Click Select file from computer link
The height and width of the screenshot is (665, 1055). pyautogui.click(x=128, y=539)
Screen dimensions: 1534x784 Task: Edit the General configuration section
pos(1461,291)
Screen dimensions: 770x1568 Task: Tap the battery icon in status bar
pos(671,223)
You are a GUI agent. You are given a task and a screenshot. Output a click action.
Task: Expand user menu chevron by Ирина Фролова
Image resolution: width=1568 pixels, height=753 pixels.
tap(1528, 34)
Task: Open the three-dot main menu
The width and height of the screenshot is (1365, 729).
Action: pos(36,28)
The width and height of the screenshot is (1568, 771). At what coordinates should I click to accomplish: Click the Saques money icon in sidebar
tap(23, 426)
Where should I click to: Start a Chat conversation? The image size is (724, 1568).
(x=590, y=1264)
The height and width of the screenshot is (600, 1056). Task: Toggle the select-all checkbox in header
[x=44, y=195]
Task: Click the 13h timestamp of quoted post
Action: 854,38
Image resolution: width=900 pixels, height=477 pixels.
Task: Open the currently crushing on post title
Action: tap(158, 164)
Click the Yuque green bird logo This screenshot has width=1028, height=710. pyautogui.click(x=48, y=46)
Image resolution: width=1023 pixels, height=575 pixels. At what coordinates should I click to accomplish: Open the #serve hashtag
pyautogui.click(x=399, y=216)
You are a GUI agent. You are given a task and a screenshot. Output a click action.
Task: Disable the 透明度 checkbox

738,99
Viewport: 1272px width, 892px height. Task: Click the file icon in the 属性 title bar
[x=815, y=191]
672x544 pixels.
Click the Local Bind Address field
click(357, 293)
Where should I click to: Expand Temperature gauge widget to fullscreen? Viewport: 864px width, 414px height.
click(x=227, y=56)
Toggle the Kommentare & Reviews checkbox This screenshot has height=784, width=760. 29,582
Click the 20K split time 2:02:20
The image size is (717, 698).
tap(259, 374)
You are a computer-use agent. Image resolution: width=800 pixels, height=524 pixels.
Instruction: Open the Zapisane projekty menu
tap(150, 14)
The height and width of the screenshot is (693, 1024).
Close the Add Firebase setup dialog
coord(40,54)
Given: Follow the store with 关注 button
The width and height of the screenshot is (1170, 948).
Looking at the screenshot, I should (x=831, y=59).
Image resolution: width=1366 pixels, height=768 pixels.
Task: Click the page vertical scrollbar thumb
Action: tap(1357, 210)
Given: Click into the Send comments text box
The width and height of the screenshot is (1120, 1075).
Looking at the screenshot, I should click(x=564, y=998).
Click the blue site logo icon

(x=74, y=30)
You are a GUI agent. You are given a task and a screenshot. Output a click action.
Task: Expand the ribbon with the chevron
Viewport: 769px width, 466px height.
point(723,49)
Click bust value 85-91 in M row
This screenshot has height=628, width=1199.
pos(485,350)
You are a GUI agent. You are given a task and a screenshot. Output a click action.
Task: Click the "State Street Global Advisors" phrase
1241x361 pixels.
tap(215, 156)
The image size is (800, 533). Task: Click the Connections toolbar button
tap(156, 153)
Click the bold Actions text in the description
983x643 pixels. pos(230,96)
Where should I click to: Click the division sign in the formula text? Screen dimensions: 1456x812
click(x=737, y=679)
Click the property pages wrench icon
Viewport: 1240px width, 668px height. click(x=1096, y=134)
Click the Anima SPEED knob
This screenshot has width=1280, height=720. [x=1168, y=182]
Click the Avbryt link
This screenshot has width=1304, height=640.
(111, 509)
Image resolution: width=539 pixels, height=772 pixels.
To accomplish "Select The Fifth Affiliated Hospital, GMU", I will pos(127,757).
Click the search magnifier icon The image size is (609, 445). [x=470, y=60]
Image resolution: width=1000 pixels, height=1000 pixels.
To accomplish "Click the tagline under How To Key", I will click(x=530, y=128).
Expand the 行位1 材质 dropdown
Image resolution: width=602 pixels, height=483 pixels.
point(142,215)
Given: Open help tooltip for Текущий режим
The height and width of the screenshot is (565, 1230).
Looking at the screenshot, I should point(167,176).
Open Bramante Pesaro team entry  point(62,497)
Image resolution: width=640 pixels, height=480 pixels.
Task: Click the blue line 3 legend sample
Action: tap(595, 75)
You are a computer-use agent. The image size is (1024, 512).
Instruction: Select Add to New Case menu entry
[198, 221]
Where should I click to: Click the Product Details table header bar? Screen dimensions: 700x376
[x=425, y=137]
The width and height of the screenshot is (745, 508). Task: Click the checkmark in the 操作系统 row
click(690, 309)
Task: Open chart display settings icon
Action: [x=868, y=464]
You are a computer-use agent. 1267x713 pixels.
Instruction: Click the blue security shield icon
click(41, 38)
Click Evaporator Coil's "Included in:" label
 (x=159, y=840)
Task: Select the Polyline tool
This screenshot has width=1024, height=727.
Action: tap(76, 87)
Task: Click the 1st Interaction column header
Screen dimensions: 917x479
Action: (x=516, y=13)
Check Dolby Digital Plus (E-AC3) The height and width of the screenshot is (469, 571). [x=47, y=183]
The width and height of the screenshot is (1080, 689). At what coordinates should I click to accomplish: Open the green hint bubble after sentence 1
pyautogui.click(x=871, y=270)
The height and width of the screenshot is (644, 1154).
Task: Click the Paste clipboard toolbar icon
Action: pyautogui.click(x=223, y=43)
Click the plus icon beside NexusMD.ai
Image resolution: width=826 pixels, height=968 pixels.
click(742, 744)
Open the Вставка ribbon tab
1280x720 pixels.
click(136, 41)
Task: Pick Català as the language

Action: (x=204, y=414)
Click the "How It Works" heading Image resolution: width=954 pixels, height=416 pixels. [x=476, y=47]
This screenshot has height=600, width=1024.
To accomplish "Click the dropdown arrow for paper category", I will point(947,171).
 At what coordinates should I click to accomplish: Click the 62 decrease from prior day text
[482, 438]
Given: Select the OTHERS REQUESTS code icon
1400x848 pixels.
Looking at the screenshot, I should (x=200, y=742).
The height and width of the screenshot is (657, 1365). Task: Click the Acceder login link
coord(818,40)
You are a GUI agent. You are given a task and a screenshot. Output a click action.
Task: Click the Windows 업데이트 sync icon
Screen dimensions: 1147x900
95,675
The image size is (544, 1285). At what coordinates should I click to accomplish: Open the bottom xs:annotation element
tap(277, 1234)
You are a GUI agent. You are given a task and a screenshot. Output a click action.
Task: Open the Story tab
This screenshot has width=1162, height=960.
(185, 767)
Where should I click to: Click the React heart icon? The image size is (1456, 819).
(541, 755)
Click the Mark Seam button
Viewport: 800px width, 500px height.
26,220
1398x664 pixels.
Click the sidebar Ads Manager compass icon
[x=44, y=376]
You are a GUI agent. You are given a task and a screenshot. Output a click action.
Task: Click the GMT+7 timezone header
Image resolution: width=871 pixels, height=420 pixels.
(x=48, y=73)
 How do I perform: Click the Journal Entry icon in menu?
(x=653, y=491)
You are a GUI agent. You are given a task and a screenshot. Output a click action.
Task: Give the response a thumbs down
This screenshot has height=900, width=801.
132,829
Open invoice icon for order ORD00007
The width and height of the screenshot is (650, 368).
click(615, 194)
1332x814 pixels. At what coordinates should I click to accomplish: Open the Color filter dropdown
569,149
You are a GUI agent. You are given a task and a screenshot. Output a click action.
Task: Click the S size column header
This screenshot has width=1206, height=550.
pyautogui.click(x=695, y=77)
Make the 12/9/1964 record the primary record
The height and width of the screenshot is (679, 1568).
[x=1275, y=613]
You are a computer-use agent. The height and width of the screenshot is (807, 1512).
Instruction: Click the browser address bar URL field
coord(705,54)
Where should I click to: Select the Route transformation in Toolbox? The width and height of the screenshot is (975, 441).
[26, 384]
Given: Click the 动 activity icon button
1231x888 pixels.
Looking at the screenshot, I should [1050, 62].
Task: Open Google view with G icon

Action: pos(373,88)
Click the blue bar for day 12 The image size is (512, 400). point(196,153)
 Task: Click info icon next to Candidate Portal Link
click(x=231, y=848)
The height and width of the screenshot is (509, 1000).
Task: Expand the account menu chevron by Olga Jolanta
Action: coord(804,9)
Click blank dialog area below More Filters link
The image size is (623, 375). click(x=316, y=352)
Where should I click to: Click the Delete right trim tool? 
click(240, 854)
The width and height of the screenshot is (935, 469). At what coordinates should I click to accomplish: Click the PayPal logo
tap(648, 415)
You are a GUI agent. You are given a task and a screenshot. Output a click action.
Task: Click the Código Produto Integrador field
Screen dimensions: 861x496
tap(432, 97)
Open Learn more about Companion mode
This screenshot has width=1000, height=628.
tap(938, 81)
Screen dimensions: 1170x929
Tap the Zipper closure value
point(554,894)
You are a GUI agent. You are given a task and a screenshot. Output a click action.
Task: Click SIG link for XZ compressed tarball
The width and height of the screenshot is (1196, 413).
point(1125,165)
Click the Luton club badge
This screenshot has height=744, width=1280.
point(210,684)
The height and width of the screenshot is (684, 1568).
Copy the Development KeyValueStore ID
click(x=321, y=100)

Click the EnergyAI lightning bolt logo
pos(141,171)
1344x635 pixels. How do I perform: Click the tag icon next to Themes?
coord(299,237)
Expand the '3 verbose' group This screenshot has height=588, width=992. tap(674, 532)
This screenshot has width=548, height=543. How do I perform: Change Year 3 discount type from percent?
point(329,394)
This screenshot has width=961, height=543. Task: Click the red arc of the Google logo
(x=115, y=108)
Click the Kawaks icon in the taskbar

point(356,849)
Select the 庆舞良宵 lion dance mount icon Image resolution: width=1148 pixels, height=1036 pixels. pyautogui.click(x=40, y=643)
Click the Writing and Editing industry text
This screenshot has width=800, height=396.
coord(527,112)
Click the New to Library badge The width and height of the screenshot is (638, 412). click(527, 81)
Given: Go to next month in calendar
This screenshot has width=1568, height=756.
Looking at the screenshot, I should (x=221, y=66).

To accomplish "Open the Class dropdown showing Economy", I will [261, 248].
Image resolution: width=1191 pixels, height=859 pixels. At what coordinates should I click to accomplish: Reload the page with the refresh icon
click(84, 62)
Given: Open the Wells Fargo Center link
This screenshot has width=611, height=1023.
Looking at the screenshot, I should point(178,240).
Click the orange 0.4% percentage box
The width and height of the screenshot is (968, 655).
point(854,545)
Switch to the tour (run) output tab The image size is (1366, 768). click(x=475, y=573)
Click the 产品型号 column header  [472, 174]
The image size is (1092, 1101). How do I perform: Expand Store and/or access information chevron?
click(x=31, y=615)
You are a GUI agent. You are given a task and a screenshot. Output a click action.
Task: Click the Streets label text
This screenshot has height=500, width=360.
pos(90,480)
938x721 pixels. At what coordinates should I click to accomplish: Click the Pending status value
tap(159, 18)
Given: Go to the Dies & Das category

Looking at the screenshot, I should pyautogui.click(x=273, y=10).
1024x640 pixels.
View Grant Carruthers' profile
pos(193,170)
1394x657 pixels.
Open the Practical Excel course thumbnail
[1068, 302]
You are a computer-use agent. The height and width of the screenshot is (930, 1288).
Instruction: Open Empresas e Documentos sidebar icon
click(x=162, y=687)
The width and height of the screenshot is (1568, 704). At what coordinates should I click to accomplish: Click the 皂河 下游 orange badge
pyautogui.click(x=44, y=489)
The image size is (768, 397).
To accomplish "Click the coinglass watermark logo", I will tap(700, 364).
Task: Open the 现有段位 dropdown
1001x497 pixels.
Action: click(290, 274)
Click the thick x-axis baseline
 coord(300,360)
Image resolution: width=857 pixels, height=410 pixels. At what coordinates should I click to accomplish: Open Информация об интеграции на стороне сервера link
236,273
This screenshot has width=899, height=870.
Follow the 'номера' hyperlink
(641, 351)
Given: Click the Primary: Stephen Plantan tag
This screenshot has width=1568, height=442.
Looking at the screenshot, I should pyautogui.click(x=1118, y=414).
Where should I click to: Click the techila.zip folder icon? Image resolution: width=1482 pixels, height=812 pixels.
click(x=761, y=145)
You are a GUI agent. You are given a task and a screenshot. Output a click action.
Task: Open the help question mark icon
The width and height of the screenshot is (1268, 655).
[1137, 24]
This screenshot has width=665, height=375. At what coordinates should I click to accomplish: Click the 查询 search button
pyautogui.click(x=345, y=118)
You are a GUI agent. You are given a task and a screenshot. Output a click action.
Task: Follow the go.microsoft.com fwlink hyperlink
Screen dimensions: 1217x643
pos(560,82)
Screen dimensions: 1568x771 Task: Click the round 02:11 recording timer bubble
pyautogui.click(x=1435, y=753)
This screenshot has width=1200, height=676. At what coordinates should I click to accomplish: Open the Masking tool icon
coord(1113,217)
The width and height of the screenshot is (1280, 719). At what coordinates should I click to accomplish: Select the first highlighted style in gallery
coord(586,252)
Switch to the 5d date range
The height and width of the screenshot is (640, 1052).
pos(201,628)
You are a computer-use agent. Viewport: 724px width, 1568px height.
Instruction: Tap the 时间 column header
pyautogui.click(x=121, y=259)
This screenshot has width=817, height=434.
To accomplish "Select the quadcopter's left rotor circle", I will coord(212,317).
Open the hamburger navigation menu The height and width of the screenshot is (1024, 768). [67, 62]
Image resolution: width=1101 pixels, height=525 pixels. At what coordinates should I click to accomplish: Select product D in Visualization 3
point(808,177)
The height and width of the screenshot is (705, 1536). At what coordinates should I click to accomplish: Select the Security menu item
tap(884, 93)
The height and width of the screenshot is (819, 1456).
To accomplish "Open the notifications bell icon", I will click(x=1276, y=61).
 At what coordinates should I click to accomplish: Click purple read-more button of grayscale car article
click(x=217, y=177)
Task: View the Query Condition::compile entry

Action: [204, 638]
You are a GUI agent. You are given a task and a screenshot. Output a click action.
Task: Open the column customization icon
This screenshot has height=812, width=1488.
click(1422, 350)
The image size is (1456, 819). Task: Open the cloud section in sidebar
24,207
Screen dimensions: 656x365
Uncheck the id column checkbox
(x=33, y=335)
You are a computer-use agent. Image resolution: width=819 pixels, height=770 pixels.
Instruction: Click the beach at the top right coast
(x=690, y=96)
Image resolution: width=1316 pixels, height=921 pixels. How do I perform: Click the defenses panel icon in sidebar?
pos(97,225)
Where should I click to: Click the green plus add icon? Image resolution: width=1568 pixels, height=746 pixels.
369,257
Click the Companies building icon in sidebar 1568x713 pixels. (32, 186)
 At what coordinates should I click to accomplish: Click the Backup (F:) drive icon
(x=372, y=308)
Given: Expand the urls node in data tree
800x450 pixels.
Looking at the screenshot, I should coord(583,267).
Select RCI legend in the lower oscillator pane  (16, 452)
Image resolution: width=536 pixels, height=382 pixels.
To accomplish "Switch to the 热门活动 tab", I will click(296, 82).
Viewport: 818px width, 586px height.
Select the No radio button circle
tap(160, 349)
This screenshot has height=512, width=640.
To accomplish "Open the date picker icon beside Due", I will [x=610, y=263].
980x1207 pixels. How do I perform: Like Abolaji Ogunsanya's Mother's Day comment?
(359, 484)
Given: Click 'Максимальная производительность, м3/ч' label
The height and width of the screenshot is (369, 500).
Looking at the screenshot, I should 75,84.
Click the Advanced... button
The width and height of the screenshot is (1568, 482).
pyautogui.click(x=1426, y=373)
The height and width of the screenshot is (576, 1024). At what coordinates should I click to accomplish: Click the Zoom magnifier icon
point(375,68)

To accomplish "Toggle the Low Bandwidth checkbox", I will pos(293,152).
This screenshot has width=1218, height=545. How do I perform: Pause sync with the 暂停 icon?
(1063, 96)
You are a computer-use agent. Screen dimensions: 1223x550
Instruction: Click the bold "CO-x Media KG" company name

========================================================================

## About this task
In the listing above, find the line with "Screen dimensions: 770x1568" and the line with "Task: Expand user"; output exactly those lines and all lines between them.

## Answer box
Screen dimensions: 770x1568 Task: Tap the battery icon in status bar
pos(671,223)
You are a GUI agent. You are given a task and a screenshot. Output a click action.
Task: Expand user menu chevron by Ирина Фролова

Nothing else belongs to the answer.